333fred commented 3 years ago

No, that is not what you talk about in 3. HaloFour means that, with C# 9, you can write this extension method:

public IEnumerator<T> GetEnumerator<T>(this IEnumerator<T> t) => t;

and it will just work :tm:

HaloFour commented 3 years ago

@Kir-Antipov

Unnecessary allocation

No allocations necessary, enumerables/enumerators can be structs and do not need to implement the interface.

It's not built-in feature, so we must reinvent this from project to project

This is an uncommon use case and can be solved with a library method with little/no overhead and very little code. There is very little reason to consider this as a language change. You're not even proposing a language change, you're proposing a new API, one that you can write today in a dozen or so lines of code. If it's that useful, publish it to NuGet. I wouldn't be shocked if there is an implementation up there already.

Really strange logic: turn an enumerator into an enumerable so that foreach can get an enumerator from it...

If it's strange then why are you asking to do it? Turning an enumerator back into an enumerable is exactly what you're asking for here.

SharpLab

Kir-Antipov commented 3 years ago

No, that is not what you talk about in 3. HaloFour means that, with C# 9, you can write this extension method

@333fred, yes it is, it's not that different. We still have these cons:

CyrusNajmabadi commented 3 years ago

It's not built-in feature, so we must reinvent this from project to project

Extremely uncommon things work that way. You can just create a simple nuget lib for this one and reference it from an the projects you need.

Kir-Antipov commented 3 years ago

No allocations necessary

@HaloFour, yep, that's true, but the simplest way to achieve this will cause allocation. How often do developers you know (including you) choose the best way instead of the simplest and most obvious?

This is an uncommon use

I disagree. It's very common use: do thing0 with that part of enumeration, do thing1 with this part of enumeration etc

Turning an enumerator back into an enumerable is exactly what you're asking for here

Meh. Yes, but no. Into an enumerable, but not into IEnumerable (or any other object that supports GetEnumerator)

CyrusNajmabadi commented 3 years ago

Really strange logic:

It doesn't seem strange to me... It sounds like exactly what you're asking for. The ability to foreach over it. That's how the language foreachs. You provide this pattern and it works. That's why we designed y it this was tbh.

333fred commented 3 years ago

Let's imagine that we need to treat the first element of the enumeration differently than the rest.

I also think you're missing probably the simplest version of this (and with Span<T>, it's even no copy!):

DoWork(enumeration[0]);
foreach (var element in enumeration[1..])
{
    DoAnotherWork(element);
}
Kir-Antipov commented 3 years ago

@333fred, good luck to compile it:

IEnumerable<int> enumeration = Enumerable.Range(0, 10);
DoWork(enumeration[0]);
foreach (var element in enumeration[1..])
{
    DoAnotherWork(element);
}

:)

Kir-Antipov commented 3 years ago

Extremely uncommon things work that way

@CyrusNajmabadi, I don't think so. I need this in literally every real-world project...

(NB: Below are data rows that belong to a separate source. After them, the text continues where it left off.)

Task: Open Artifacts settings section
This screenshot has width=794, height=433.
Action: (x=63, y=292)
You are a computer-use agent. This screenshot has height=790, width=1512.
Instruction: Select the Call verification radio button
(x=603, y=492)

You can just create a simple nuget lib for this one and reference it from an the projects you need

I'm already upset enough that I've to include System.Linq.Async as a separate package in each project. We're moving in some strange direction: we have cool mechanisms, but in order to work with them into that cool way we need to connect 20 different packages from NuGet ¯\(ツ)/¯ Will I live to see the day that we have to reference System.DateTime from NuGet?

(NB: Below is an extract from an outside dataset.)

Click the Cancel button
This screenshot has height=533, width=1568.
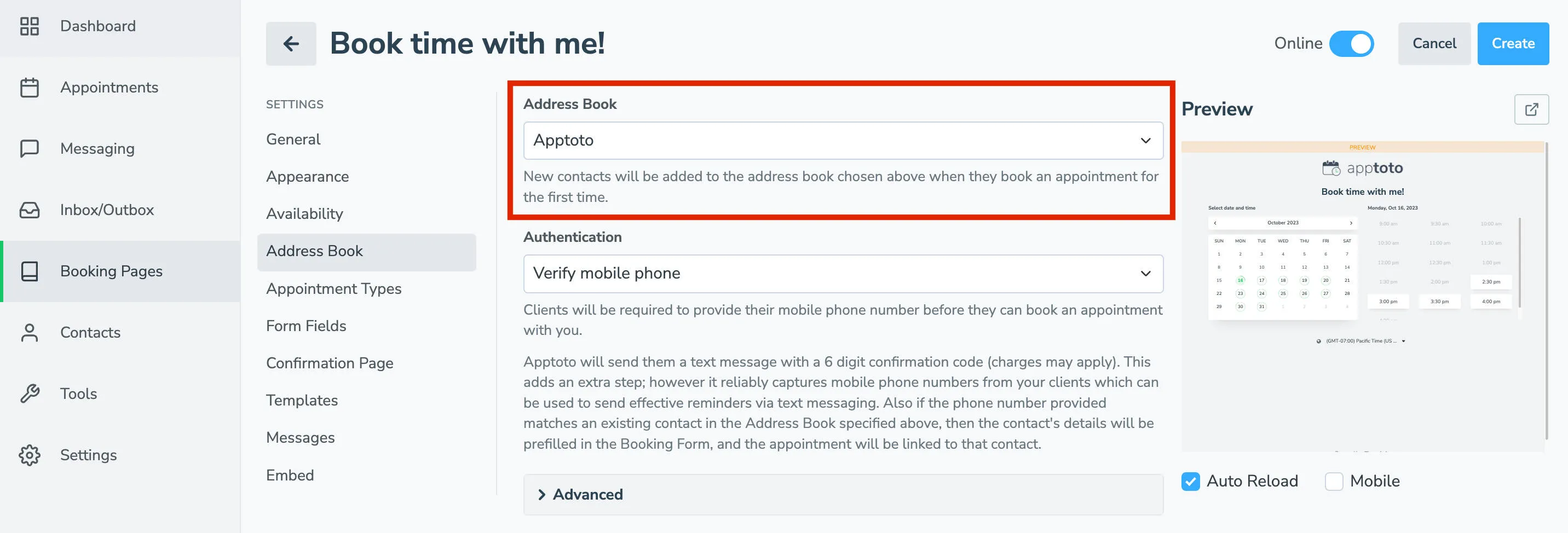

alrz commented 3 years ago

Will I live to see the day that we have to reference System.DateTime from NuGet?

You already do . If DateTime doesn't meet your needs, you should probably use NodaTime.

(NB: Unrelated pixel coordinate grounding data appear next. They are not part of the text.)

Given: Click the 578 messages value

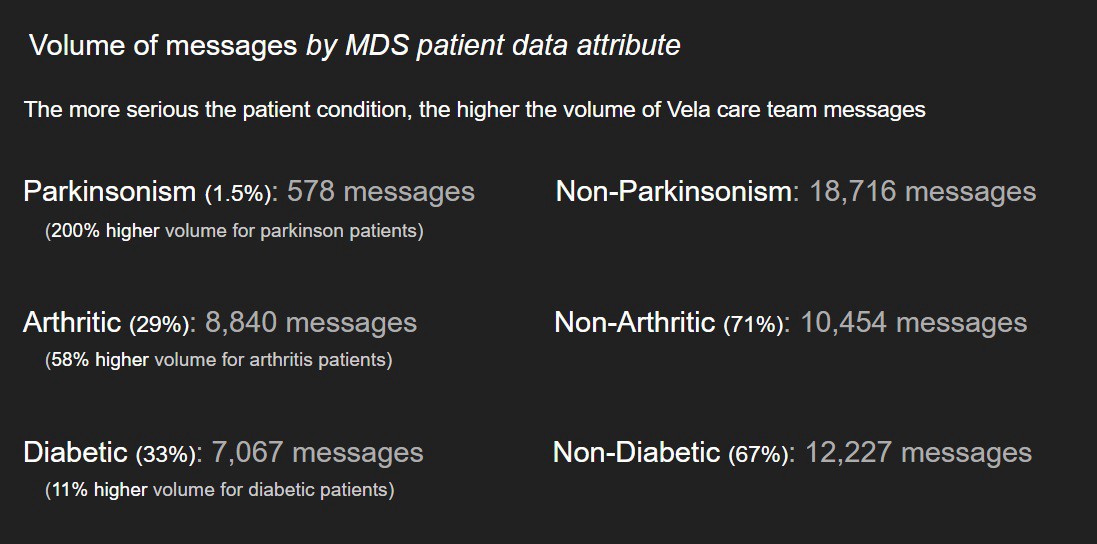Looking at the screenshot, I should tap(381, 192).
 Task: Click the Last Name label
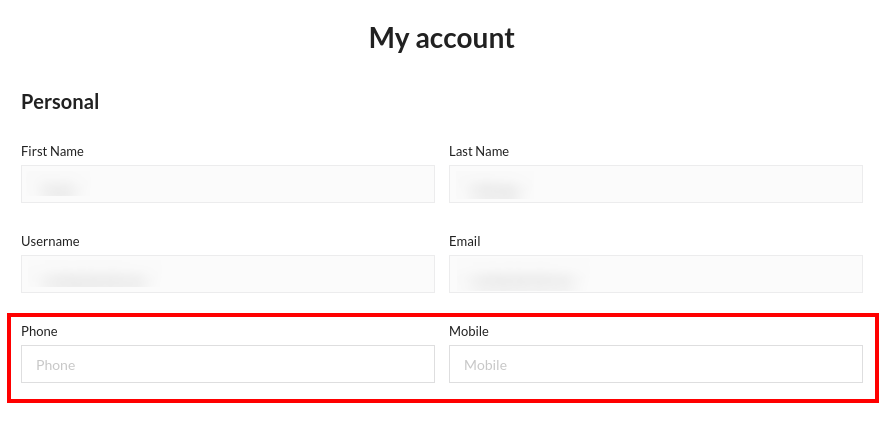click(x=479, y=151)
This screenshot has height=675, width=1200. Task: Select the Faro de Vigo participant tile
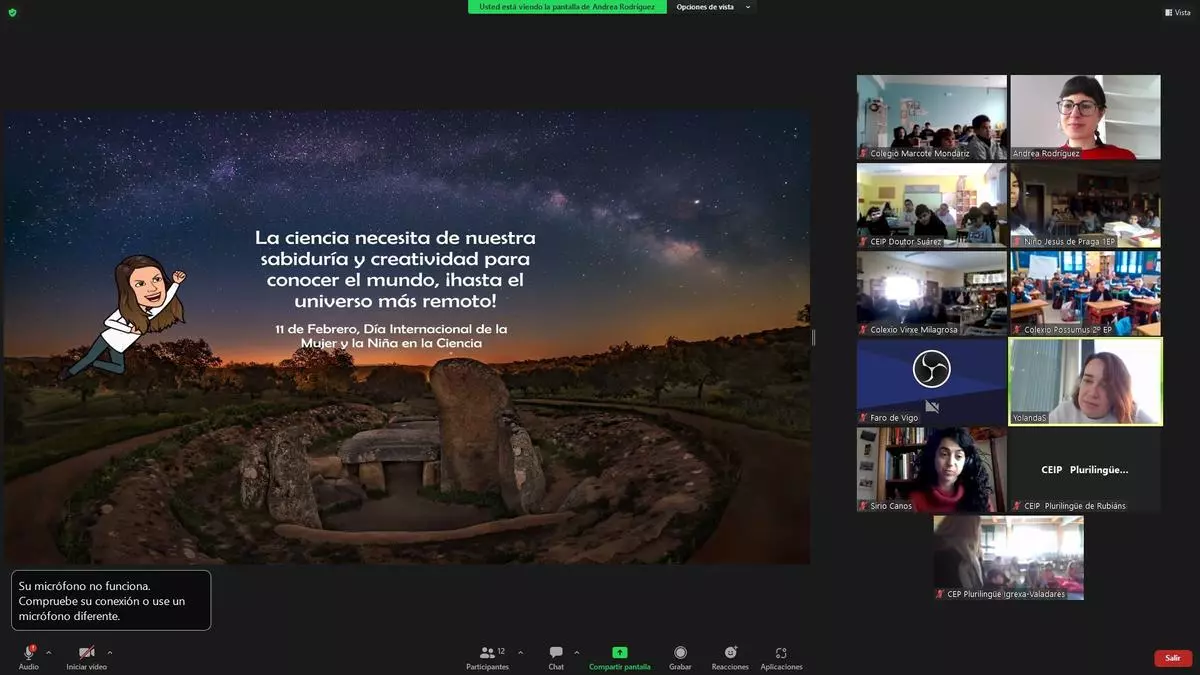931,381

Kir-Antipov commented 3 years ago

@alrz, hah, true :)

Kir-Antipov commented 3 years ago

Okay, will change my example to System.Decimal. You need it, but it's not in common use. So let's move it to separate NuGet

HaloFour commented 3 years ago

Okay, will change my example to System.Decimal.

I take it you don't work in the financial sector. That type is very commonly used.

Kir-Antipov commented 3 years ago

@HaloFour, note that I've italicized the word "common" :)

I'm just talking about the fact that, ok, maybe you bypass the need for this functionality, but this doesn't mean that it ain't important for others. I use decimal more often than double or float, but I know a lot of people that never used it at all. Does it mean we need to move decimal to the separate package for "guys from the financial sector"?

HaloFour commented 3 years ago

@Kir-Antipov

Nothing will be removed. That will break existing projects.

There was a bit of cleaning house in the move from .NET Framework to .NET Core as .NET Framework accreted a lot of types over the years. But even that had to be measured against how many projects it would block from migrating. Going forward the runtime teams are trying to avoid building everything into a single image and are less likely to accept API proposals that can be easily provided by an outside/NuGet library.

CyrusNajmabadi commented 3 years ago

we need to connect 20 different packages from NuGet

And...? :)

That seems like it's working exactly as intended. Not all functionality is core functionality. When something is trivially solvable by a one line library function that is trivial to distribute, there's no need for a language change. :)

Kir-Antipov commented 3 years ago

Nothing will be removed. That will break existing projects.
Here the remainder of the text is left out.